▸ **Exercise details**: The stretch from the line with "Encyclopédie TrashTalk (34, 1482)" through the line with "Conferma (62, 688)" in the records below: write it out exactly, and nothing else.

▸ **Dataset entries**:
..............................

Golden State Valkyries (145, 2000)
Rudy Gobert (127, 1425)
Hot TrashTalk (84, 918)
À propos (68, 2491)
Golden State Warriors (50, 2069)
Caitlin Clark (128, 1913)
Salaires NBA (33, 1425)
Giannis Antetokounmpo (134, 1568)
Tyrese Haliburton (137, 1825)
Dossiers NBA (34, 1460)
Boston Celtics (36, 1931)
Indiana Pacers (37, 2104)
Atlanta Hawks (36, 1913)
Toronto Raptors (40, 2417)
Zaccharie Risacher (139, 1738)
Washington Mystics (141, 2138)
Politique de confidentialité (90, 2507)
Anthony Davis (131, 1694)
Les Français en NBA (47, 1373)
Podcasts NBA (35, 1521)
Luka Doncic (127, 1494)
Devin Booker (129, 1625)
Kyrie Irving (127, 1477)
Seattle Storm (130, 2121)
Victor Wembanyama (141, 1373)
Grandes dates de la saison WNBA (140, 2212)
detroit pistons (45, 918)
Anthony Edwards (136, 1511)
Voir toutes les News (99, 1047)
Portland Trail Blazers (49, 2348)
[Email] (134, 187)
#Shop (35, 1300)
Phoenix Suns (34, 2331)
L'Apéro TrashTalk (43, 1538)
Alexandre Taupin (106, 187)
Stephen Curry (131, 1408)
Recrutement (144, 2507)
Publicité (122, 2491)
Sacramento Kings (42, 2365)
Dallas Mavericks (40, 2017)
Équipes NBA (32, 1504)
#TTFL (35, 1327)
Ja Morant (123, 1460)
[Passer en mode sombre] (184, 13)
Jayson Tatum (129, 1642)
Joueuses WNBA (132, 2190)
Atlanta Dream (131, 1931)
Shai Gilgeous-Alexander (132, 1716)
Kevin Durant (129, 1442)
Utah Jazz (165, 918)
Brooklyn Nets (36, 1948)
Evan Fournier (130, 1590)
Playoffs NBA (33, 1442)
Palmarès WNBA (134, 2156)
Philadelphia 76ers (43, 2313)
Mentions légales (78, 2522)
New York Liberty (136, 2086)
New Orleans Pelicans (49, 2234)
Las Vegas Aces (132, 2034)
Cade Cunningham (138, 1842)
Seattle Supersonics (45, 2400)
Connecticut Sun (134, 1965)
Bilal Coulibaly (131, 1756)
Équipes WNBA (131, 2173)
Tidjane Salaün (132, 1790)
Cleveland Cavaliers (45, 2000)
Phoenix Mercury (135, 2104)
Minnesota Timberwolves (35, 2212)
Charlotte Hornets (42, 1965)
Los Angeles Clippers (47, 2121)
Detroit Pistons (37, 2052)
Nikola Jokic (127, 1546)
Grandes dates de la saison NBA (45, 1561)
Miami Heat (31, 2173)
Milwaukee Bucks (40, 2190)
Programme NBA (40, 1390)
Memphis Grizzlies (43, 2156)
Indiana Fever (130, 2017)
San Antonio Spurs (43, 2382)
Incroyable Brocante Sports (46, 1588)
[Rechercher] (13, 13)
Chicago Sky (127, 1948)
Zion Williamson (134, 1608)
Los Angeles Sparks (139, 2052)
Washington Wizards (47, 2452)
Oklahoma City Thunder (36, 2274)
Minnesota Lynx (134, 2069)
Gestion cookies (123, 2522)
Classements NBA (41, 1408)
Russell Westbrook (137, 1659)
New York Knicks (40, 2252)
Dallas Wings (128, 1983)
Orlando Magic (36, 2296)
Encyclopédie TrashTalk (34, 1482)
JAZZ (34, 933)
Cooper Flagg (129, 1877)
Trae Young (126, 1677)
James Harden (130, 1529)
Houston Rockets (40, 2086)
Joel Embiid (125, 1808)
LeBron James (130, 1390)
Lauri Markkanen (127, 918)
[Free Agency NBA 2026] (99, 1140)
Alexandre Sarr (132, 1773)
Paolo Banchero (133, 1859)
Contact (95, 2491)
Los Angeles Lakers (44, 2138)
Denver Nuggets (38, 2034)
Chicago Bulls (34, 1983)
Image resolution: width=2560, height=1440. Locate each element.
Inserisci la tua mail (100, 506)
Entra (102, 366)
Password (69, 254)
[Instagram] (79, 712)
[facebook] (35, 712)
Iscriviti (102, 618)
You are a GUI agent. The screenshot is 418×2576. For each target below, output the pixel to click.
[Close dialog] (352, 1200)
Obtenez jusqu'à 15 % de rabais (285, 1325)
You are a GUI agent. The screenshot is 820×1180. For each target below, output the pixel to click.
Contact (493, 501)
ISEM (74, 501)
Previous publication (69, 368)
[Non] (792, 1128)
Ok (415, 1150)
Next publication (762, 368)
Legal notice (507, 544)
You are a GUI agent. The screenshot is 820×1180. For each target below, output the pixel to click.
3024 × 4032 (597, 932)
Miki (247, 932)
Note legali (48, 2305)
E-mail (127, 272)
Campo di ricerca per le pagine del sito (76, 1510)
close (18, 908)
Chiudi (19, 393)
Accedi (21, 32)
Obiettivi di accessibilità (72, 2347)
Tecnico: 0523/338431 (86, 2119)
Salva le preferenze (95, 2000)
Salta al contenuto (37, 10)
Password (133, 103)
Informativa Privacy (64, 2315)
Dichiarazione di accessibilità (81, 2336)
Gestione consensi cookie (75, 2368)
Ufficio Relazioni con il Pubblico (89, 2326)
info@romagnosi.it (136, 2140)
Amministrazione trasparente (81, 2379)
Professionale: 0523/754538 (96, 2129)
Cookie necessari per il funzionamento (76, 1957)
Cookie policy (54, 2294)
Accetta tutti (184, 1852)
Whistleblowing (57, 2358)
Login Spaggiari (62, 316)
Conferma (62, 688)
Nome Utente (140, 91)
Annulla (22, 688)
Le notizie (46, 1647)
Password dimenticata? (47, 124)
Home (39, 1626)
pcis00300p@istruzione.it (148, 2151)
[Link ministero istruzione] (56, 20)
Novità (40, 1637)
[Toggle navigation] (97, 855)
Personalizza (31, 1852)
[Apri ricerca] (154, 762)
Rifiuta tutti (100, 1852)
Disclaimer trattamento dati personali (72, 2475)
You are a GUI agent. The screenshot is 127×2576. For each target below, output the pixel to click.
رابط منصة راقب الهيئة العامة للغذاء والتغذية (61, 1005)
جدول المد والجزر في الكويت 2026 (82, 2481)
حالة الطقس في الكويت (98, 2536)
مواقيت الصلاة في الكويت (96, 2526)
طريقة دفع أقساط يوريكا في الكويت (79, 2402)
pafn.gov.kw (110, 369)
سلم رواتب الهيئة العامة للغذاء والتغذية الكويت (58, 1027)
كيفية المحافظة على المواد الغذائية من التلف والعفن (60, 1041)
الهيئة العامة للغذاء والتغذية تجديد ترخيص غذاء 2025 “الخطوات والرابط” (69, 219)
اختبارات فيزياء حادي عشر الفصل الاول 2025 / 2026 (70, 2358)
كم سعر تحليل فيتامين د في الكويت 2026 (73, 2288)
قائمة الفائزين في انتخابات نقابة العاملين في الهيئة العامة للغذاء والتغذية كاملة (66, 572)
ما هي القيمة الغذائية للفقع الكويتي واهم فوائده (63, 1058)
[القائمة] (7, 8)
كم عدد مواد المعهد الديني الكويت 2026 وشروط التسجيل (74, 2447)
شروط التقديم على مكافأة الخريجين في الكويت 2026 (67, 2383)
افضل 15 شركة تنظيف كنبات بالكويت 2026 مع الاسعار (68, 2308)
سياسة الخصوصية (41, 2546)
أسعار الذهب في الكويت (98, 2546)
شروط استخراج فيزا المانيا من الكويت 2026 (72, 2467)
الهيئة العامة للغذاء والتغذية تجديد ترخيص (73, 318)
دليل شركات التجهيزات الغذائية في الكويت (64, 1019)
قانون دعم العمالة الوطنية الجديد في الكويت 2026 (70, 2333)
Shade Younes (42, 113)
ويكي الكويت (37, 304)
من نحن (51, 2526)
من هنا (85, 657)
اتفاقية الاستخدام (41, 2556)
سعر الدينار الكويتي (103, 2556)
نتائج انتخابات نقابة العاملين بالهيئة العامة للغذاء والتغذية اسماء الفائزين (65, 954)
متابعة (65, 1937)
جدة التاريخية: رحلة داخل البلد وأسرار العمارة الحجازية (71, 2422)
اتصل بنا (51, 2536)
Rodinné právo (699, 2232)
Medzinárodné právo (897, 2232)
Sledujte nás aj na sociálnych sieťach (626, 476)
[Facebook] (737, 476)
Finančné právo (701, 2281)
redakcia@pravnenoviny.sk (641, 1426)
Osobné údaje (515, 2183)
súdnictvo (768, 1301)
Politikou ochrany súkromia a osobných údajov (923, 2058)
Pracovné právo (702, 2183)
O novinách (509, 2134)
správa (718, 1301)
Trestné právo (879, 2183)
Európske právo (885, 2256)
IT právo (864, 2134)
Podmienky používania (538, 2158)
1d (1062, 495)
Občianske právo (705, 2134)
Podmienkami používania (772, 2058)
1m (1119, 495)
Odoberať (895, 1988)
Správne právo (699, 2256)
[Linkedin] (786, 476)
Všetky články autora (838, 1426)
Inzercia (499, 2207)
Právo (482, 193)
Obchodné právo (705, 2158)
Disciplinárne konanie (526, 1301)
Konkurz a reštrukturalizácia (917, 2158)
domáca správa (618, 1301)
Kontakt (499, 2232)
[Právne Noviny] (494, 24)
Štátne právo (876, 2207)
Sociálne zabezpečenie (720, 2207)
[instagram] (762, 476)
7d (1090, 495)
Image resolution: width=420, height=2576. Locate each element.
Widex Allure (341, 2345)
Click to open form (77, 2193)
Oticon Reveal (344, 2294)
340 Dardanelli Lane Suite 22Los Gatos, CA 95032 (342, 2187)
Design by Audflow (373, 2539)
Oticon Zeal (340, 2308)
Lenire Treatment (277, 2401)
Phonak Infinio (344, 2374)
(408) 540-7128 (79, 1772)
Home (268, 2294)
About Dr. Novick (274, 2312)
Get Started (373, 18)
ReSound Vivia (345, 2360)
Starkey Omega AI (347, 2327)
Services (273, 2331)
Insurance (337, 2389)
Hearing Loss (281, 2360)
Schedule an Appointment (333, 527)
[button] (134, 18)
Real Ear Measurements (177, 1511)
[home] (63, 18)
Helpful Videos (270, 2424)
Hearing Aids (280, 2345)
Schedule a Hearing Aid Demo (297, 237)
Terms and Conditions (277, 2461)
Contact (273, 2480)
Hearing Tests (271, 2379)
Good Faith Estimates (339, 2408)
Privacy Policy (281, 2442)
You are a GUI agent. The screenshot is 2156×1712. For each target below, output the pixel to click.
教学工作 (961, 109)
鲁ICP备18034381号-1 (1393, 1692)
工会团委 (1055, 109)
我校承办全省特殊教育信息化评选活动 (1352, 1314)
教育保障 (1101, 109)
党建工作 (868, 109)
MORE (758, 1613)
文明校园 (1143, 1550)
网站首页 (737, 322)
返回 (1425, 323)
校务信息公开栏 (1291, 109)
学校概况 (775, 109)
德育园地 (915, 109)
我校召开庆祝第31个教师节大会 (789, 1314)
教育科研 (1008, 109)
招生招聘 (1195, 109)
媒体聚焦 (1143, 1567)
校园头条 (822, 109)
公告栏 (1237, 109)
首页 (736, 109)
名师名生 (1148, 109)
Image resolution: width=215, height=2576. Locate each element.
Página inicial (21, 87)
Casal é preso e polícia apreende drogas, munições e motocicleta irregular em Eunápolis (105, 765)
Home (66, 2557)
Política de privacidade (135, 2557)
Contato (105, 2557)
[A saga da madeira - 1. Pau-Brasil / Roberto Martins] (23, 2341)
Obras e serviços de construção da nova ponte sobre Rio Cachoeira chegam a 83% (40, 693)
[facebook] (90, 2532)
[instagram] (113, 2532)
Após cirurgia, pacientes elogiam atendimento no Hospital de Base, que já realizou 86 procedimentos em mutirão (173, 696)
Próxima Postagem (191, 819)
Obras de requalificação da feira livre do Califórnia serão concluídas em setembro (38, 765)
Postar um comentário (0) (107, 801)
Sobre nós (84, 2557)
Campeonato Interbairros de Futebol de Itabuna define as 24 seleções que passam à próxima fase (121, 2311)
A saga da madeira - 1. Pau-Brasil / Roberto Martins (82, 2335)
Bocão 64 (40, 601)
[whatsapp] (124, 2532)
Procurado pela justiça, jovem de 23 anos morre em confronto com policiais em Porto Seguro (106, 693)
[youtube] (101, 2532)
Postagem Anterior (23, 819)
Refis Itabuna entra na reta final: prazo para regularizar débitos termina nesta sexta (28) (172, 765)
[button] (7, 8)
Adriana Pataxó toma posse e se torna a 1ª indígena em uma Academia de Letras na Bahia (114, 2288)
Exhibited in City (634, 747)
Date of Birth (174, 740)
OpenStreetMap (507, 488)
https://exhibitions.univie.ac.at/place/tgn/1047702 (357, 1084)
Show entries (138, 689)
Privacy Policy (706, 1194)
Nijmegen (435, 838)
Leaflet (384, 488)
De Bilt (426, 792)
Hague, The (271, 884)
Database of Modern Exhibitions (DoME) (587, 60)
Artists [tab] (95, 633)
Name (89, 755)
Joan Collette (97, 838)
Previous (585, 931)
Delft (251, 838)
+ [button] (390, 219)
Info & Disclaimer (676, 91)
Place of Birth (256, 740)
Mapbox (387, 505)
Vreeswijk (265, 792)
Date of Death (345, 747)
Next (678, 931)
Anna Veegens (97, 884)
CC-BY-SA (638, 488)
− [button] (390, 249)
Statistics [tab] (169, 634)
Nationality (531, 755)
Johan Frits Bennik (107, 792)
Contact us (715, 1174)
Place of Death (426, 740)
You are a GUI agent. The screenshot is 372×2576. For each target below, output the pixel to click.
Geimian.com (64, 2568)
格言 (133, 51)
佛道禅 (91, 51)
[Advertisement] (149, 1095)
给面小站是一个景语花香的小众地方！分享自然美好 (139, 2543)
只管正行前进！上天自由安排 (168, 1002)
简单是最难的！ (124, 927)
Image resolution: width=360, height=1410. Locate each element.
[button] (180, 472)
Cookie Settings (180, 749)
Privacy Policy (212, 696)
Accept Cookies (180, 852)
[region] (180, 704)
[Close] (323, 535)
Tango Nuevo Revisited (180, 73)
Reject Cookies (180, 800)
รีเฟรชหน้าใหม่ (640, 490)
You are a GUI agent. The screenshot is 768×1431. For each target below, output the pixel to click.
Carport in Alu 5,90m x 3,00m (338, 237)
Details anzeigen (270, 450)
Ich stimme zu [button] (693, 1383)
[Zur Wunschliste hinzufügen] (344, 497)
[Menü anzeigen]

..............................

▸ **Response area**:
Encyclopédie TrashTalk (34, 1482)
JAZZ (34, 933)
Cooper Flagg (129, 1877)
Trae Young (126, 1677)
James Harden (130, 1529)
Houston Rockets (40, 2086)
Joel Embiid (125, 1808)
LeBron James (130, 1390)
Lauri Markkanen (127, 918)
[Free Agency NBA 2026] (99, 1140)
Alexandre Sarr (132, 1773)
Paolo Banchero (133, 1859)
Contact (95, 2491)
Los Angeles Lakers (44, 2138)
Denver Nuggets (38, 2034)
Chicago Bulls (34, 1983)
Image resolution: width=2560, height=1440. Locate each element.
Inserisci la tua mail (100, 506)
Entra (102, 366)
Password (69, 254)
[Instagram] (79, 712)
[facebook] (35, 712)
Iscriviti (102, 618)
You are a GUI agent. The screenshot is 418×2576. For each target below, output the pixel to click.
[Close dialog] (352, 1200)
Obtenez jusqu'à 15 % de rabais (285, 1325)
You are a GUI agent. The screenshot is 820×1180. For each target below, output the pixel to click.
Contact (493, 501)
ISEM (74, 501)
Previous publication (69, 368)
[Non] (792, 1128)
Ok (415, 1150)
Next publication (762, 368)
Legal notice (507, 544)
You are a GUI agent. The screenshot is 820×1180. For each target below, output the pixel to click.
3024 × 4032 (597, 932)
Miki (247, 932)
Note legali (48, 2305)
E-mail (127, 272)
Campo di ricerca per le pagine del sito (76, 1510)
close (18, 908)
Chiudi (19, 393)
Accedi (21, 32)
Obiettivi di accessibilità (72, 2347)
Tecnico: 0523/338431 (86, 2119)
Salva le preferenze (95, 2000)
Salta al contenuto (37, 10)
Password (133, 103)
Informativa Privacy (64, 2315)
Dichiarazione di accessibilità (81, 2336)
Gestione consensi cookie (75, 2368)
Ufficio Relazioni con il Pubblico (89, 2326)
info@romagnosi.it (136, 2140)
Amministrazione trasparente (81, 2379)
Professionale: 0523/754538 (96, 2129)
Cookie necessari per il funzionamento (76, 1957)
Cookie policy (54, 2294)
Accetta tutti (184, 1852)
Whistleblowing (57, 2358)
Login Spaggiari (62, 316)
Conferma (62, 688)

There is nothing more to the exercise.